As long as op has factored in being replaced, and she will be, unless she has the agreement of everyone else in the group to pull out.

I don't believe we know the whole story or anything like it.

limitedperiodonly · 06/06/2022 13:12

Olive19741205 · 05/06/2022 19:59

It really doesn't. You, on the other hand, sound like the school b#@ch.

I was no bitch at school. More the other way round. I was bullied. That's how I learned to avoid being isolated with little gangs who all did the same things and stitched things up between themselves and whined when anyone who didn't fit in. I couldn't imagine anything worse than being trapped in a house in the middle of nowhere with people squabbling over whose turn it is to drive, who wants to go to the beach and who wants to look at churches, who left a wet towel on the floor and which martyr always cooks and while everyone else gets pissed in the garden. But maybe you and the OP would love it.

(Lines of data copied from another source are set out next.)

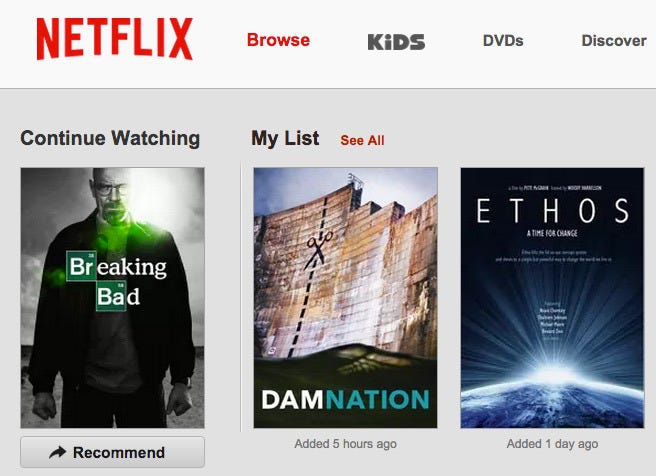Screen dimensions: 656x476
Task: Open the Breaking Bad poster
Action: coord(113,298)
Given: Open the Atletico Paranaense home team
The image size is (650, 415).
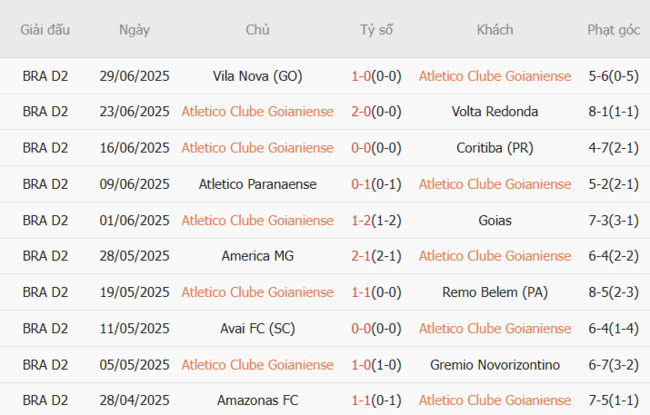Looking at the screenshot, I should (257, 184).
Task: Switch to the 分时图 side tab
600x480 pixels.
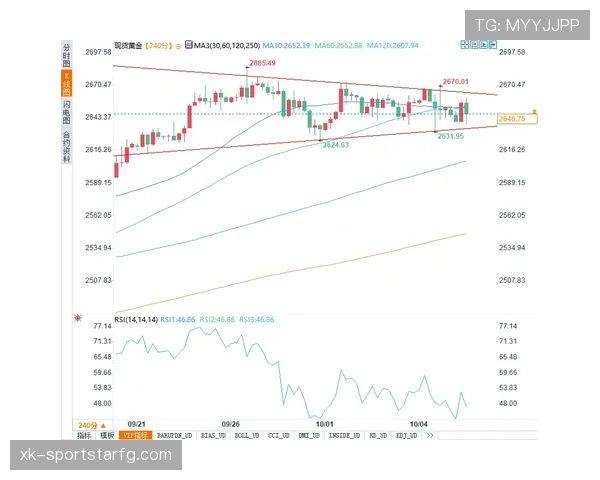Action: coord(67,51)
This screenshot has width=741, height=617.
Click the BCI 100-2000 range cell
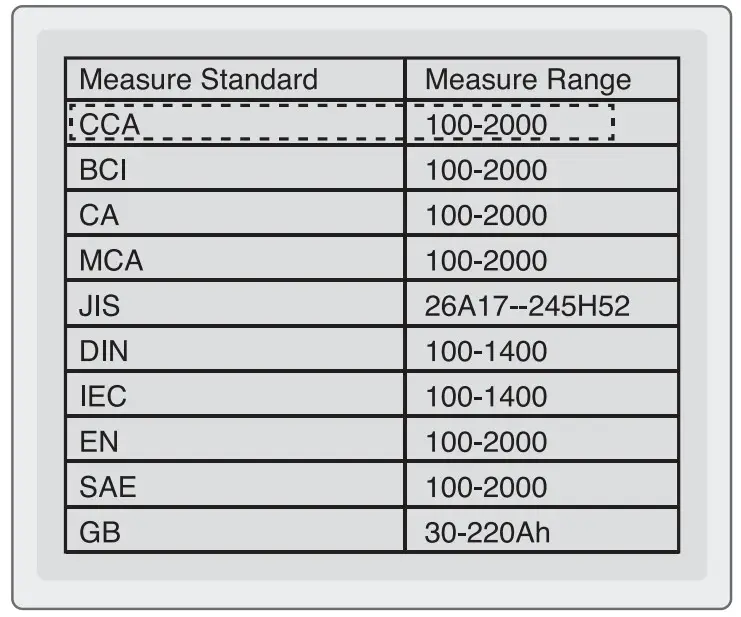[487, 170]
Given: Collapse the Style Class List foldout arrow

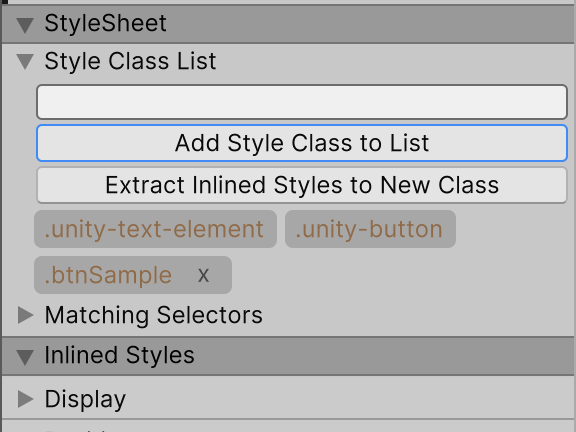Looking at the screenshot, I should [x=25, y=61].
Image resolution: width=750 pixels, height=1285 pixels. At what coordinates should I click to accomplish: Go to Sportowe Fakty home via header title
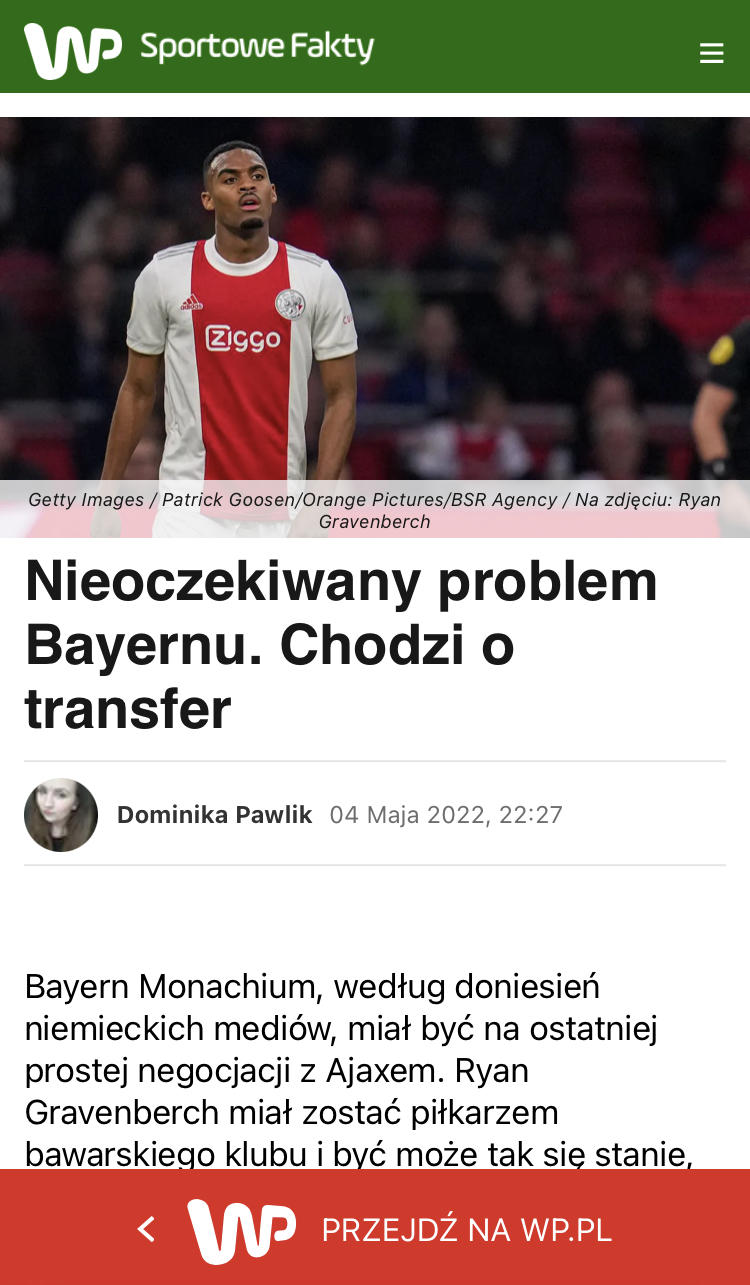click(x=257, y=47)
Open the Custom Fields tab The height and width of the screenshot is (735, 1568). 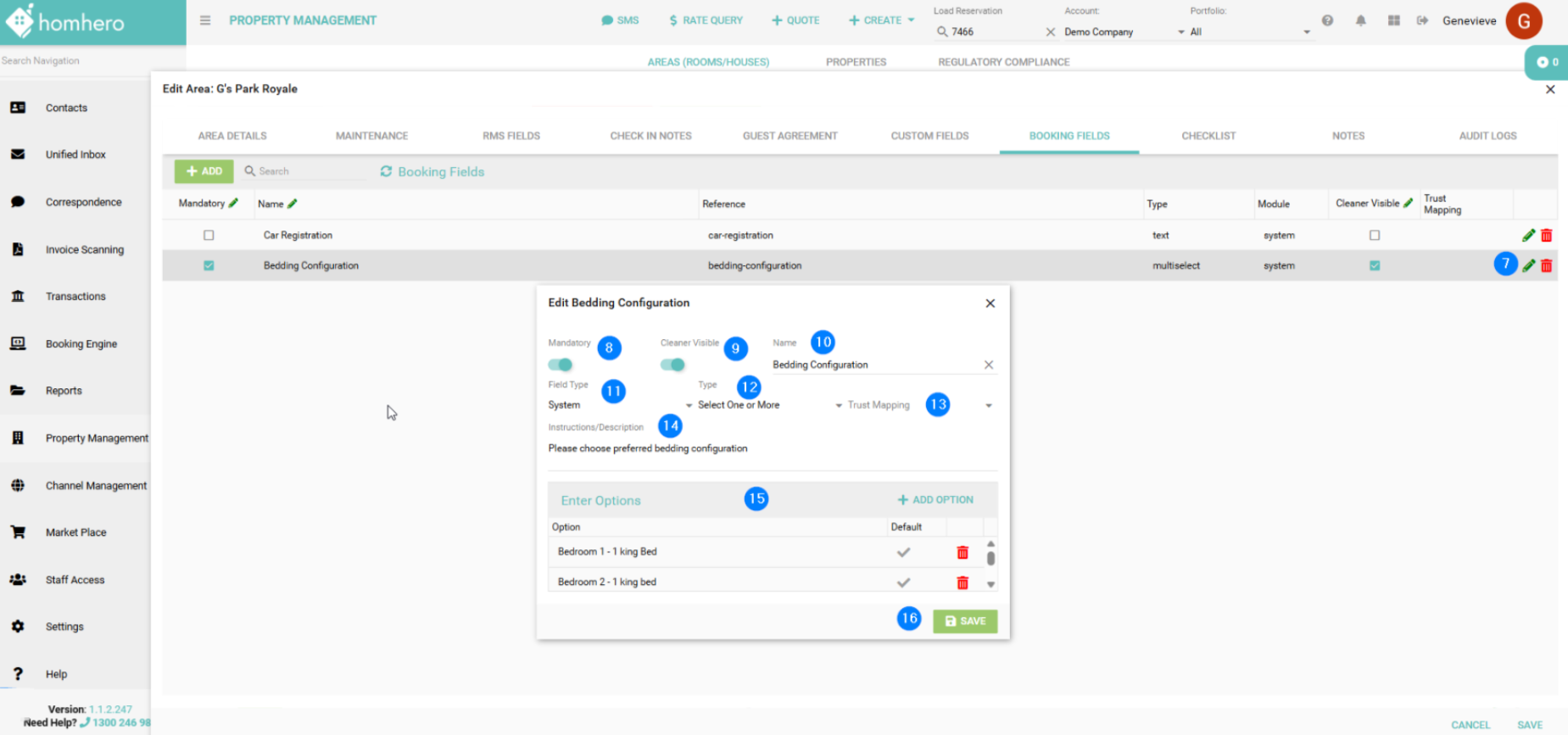click(x=929, y=136)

famagusta · 06/06/2022 13:27

limitedperiodonly · 06/06/2022 13:12

I was no bitch at school. More the other way round. I was bullied. That's how I learned to avoid being isolated with little gangs who all did the same things and stitched things up between themselves and whined when anyone who didn't fit in. I couldn't imagine anything worse than being trapped in a house in the middle of nowhere with people squabbling over whose turn it is to drive, who wants to go to the beach and who wants to look at churches, who left a wet towel on the floor and which martyr always cooks and while everyone else gets pissed in the garden. But maybe you and the OP would love it.

your description of holidaying with friends is not one I recognise in the slightest.

good friendship groups - you don’t seem to have much of any experience of them if you think this would always be the case in group holidays

WomanStanleyWoman2 · 06/06/2022 13:30

Swayingpalmtrees · 06/06/2022 12:57

As long as op has factored in being replaced, and she will be, unless she has the agreement of everyone else in the group to pull out.

I don't believe we know the whole story or anything like it.

Isn’t that the case with literally every thread on Mumsnet?